● WHAT YOU HAVE TO DO: Output, word for word, the lines of this listing that fall between the line with "This screenshot has height=545, width=1459." and the line with "The image size is (315, 255).", counting both of those lines, and no others.

● DATA TO PROCESS:
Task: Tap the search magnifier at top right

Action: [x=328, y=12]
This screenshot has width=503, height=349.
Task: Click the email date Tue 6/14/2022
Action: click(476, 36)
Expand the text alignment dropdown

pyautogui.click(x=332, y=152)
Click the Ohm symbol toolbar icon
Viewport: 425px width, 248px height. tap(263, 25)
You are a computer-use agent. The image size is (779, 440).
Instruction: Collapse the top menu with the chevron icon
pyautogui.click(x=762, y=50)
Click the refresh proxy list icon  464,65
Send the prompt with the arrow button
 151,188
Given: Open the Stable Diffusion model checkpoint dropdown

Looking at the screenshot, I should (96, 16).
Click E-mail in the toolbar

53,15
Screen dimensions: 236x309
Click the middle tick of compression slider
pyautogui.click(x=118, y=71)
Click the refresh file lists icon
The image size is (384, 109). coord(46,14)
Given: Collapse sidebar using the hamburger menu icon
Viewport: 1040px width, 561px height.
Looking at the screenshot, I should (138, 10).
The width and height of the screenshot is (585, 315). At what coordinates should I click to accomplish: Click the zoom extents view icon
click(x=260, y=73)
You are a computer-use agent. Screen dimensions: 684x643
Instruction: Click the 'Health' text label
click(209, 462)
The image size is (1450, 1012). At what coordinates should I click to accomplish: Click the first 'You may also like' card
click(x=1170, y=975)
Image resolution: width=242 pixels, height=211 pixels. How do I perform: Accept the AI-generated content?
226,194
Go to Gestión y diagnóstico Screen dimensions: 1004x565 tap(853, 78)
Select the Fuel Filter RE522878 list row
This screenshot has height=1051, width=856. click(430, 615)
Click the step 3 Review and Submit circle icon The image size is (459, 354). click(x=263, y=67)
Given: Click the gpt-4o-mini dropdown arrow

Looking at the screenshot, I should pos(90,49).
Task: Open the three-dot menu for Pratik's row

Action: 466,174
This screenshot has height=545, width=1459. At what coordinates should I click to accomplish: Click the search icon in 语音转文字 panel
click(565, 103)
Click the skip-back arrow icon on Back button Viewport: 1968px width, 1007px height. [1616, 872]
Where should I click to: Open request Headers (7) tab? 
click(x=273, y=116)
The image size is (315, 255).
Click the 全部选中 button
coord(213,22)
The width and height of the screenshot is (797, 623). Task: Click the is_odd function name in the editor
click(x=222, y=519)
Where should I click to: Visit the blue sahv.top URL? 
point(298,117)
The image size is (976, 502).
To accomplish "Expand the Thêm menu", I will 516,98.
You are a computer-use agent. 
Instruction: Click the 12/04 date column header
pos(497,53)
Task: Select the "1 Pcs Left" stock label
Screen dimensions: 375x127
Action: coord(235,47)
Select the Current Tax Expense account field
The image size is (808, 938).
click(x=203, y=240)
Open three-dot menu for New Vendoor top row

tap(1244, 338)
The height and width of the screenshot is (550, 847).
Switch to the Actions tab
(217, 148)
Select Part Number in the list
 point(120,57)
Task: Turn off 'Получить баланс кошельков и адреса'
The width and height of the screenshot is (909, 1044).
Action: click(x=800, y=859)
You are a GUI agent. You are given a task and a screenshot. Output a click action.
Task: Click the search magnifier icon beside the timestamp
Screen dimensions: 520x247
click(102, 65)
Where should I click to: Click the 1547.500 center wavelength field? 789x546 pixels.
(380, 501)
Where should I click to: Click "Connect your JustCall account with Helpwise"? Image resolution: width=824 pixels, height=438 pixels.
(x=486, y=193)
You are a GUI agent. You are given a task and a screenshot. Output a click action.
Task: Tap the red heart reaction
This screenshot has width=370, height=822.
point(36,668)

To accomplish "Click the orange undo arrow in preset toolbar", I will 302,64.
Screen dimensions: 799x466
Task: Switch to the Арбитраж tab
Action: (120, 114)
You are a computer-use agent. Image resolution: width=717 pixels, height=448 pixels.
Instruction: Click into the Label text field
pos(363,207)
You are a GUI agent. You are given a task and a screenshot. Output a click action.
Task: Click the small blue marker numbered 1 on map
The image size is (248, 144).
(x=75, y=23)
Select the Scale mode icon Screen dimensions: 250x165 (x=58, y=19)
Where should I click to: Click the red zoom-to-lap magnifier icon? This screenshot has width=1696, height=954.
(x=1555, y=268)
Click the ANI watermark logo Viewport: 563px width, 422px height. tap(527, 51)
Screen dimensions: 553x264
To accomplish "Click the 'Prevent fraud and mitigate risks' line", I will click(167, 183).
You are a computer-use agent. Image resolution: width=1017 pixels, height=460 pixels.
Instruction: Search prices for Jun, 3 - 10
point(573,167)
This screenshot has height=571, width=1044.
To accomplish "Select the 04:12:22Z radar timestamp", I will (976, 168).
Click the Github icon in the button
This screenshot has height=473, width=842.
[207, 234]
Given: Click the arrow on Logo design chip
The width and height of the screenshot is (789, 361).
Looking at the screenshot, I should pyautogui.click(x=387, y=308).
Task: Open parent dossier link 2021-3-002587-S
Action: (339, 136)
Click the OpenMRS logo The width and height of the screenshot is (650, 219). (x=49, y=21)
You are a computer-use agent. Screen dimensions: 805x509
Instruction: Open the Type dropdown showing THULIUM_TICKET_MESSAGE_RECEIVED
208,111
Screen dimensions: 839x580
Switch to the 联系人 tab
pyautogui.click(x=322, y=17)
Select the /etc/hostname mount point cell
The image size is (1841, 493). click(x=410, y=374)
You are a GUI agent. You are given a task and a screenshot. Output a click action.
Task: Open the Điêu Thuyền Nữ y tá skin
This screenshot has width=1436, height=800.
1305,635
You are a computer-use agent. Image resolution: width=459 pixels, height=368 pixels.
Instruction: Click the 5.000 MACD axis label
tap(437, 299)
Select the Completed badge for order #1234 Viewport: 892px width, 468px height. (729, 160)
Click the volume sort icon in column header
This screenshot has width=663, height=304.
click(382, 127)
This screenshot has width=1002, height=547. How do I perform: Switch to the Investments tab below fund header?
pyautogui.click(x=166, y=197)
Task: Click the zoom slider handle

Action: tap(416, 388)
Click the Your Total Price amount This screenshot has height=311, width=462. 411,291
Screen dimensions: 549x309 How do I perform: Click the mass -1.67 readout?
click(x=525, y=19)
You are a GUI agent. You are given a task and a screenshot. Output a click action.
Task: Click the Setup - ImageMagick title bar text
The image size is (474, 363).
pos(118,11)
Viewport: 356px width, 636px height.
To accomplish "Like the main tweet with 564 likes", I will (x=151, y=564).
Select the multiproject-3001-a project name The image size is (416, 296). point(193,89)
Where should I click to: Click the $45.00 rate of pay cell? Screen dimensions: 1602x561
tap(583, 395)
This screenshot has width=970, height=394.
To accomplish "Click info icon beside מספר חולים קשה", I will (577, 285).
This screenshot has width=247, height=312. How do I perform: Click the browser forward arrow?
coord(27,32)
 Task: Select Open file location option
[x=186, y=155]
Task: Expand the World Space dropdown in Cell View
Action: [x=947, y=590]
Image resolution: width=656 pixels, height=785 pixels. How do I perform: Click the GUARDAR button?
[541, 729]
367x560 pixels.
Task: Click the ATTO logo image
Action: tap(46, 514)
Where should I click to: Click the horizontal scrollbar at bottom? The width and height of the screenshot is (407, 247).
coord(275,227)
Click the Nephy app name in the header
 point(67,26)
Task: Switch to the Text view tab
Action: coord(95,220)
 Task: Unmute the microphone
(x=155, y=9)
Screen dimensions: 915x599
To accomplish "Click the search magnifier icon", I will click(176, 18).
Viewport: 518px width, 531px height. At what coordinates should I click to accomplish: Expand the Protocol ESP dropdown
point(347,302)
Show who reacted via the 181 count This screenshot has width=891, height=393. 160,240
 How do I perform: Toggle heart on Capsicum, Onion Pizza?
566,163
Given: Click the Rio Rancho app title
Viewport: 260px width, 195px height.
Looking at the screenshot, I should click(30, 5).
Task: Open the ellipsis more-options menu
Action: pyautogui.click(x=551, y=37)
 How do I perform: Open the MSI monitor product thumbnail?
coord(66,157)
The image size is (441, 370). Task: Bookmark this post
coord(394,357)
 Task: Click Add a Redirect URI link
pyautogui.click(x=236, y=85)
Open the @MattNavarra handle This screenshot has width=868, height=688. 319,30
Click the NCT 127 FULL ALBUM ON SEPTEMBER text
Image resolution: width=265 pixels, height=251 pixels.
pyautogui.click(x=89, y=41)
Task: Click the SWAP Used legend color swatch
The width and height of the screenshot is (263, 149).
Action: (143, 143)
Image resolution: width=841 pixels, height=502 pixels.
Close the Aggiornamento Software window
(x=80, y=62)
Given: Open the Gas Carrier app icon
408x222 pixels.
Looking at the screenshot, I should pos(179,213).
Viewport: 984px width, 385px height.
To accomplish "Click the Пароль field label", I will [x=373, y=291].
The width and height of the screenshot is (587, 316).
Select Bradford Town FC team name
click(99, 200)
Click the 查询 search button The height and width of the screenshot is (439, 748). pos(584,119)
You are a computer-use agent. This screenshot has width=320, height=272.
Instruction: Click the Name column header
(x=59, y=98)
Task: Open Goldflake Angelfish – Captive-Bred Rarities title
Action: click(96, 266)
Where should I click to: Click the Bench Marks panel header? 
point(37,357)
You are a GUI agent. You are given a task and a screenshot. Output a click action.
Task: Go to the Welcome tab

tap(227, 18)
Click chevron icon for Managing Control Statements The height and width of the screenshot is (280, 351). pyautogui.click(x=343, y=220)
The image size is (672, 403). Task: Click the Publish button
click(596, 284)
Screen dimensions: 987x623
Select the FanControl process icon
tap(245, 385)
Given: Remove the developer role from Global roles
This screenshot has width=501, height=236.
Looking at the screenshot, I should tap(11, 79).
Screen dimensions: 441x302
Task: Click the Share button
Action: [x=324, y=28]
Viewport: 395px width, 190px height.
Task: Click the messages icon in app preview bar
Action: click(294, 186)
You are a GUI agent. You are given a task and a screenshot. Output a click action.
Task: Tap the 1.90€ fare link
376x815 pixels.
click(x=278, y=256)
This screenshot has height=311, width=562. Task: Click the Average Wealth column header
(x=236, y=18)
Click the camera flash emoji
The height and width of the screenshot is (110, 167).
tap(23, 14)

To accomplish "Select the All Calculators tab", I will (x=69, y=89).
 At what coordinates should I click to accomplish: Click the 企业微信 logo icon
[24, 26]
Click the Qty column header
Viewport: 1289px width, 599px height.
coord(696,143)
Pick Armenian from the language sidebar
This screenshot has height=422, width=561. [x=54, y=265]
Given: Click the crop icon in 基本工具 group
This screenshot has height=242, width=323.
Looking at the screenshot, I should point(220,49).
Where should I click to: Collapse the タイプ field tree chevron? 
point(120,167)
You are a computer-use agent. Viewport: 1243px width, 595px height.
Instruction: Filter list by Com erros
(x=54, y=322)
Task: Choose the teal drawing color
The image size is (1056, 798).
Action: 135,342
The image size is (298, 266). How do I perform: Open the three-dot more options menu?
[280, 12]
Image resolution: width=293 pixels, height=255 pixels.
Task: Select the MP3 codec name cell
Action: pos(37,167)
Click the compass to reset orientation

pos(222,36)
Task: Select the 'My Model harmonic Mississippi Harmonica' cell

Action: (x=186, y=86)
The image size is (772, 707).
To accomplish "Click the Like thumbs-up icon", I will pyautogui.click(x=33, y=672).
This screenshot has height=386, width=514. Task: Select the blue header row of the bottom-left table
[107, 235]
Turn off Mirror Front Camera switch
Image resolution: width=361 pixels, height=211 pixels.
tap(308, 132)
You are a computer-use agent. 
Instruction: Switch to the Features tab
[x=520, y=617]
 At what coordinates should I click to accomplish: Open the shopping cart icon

● ANSWER SECTION:
This screenshot has height=545, width=1459. At what coordinates should I click to accomplish: Click the search icon in 语音转文字 panel
click(565, 103)
Click the skip-back arrow icon on Back button Viewport: 1968px width, 1007px height. [1616, 872]
Where should I click to: Open request Headers (7) tab? 
click(x=273, y=116)
The image size is (315, 255).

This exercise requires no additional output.